◆ ELENCO DEI COMPITI
(a) Riporta fedelmente la parte del brano su John Cleese compresa tra "E’ banale dirlo" e "di storia ambulante.", estremi inclusi.
(b) Nel brano su John Cleese, in quale teatro di Milano si è svolta la sua prima e unica data italiana?

◆ BRANO DA LEGGERE

:::::

E ora qualcosa di completamente diverso

Wooburn Grange, Bourne End (Buckinghamshire)


E’ banale dirlo ma la prima impressione, appena l’ho visto comparire sul palcoscenico, è stata quella di essere al cospetto di un monumento vivente. Gli 82 anni e mezzo non hanno per niente accorciato il suo celebre metro e 93 di altezza. Piuttosto, quella che si nota subito è una pancia prominente. Per il resto John Cleese è in gran forma e, come ho detto, è un pezzo di storia ambulante.

Per poterlo ammirare dal vivo, nella sua prima e unica data italiana di sempre, mercoledì sera ero a Milano, al Teatro degli Arcimboldi.

Seduto accanto a me, in ottava fila a pochi metri dal palcoscenico, c’era il mio amico fraterno Ivan, arrivato apposta da Roma. Anche lui come me adepto da sempre del culto dei Monty Python e dello sgangherato mondo che ruota intorno al gruppo comico inglese che a partire dal 1969 sconquassò la compassata BBC.

Lungi da me l’idea di fare anche solo qualche cenno alla vita di John Cleese, sarebbe uno spreco di tempo e comunque non troverei le parole giuste per descrivere un personaggio così larger-than-life, come dicono gli inglesi.

:::::

◆ RIGHE FORNITE
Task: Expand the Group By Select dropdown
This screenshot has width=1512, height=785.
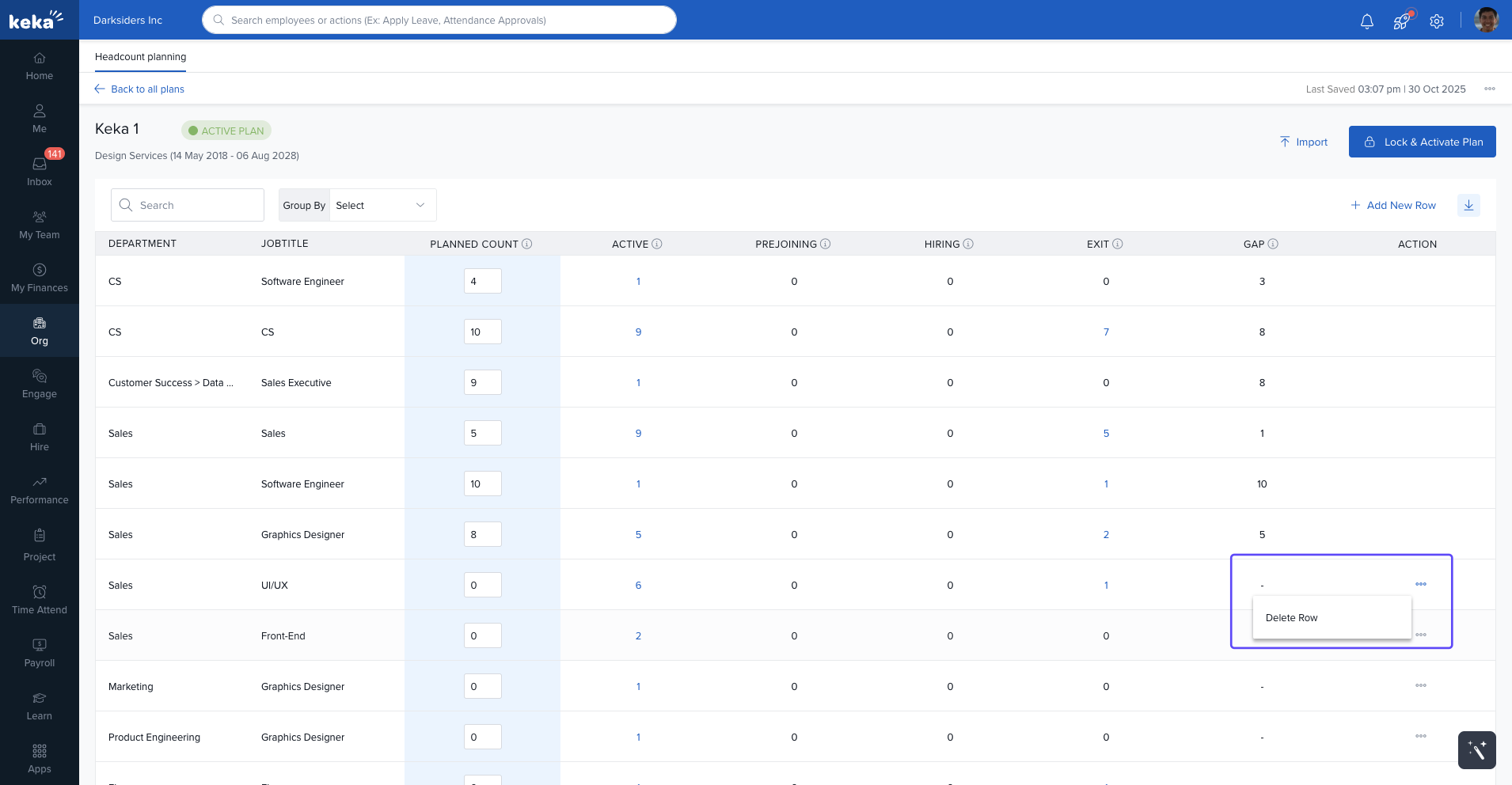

:::::

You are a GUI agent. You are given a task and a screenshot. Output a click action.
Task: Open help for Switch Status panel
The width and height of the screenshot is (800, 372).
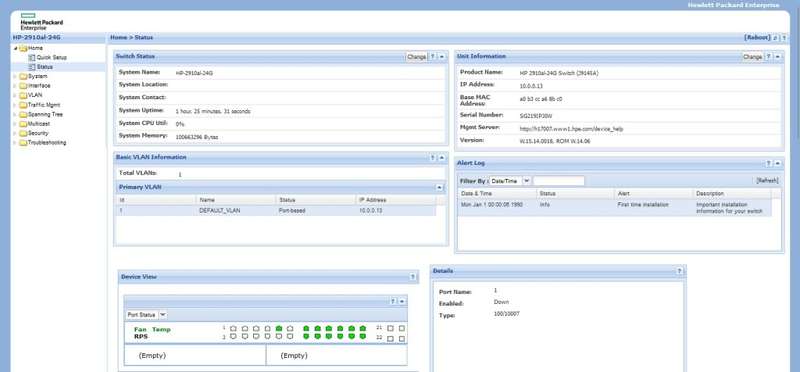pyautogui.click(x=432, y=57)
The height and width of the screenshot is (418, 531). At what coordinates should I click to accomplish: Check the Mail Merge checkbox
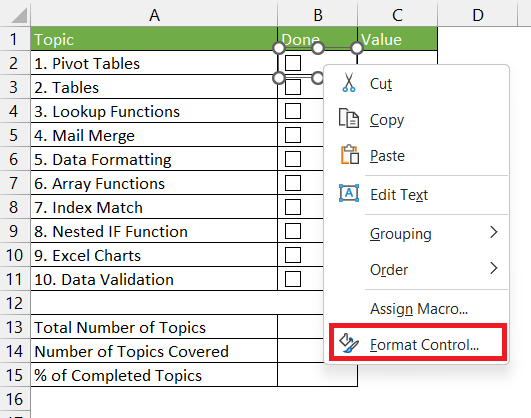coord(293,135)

:::::

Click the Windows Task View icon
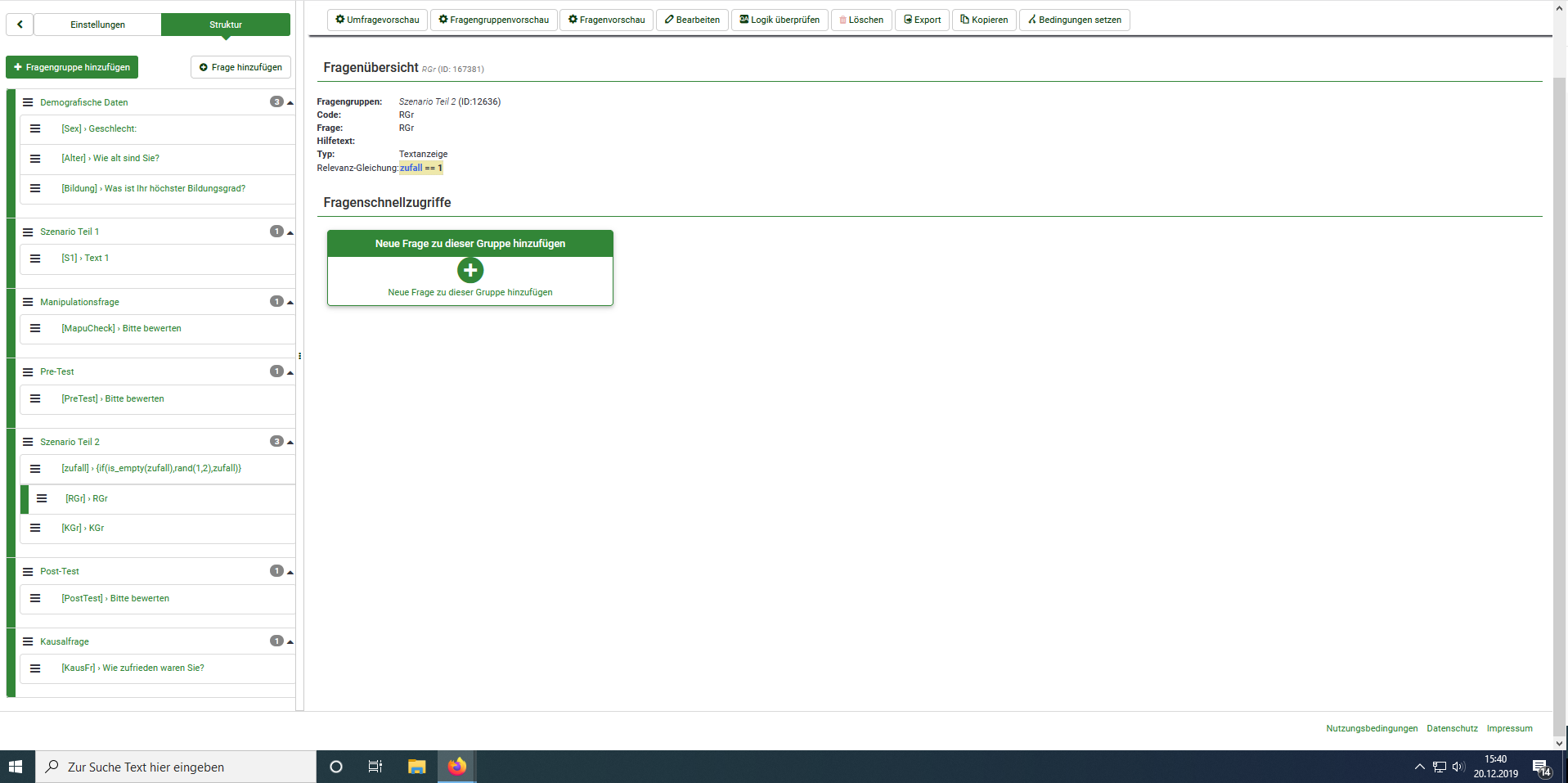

:::::

◆ RISPOSTE PER COMPITO
(a)
E’ banale dirlo ma la prima impressione, appena l’ho visto comparire sul palcoscenico, è stata quella di essere al cospetto di un monumento vivente. Gli 82 anni e mezzo non hanno per niente accorciato il suo celebre metro e 93 di altezza. Piuttosto, quella che si nota subito è una pancia prominente. Per il resto John Cleese è in gran forma e, come ho detto, è un pezzo di storia ambulante.

(b) Al Teatro degli Arcimboldi.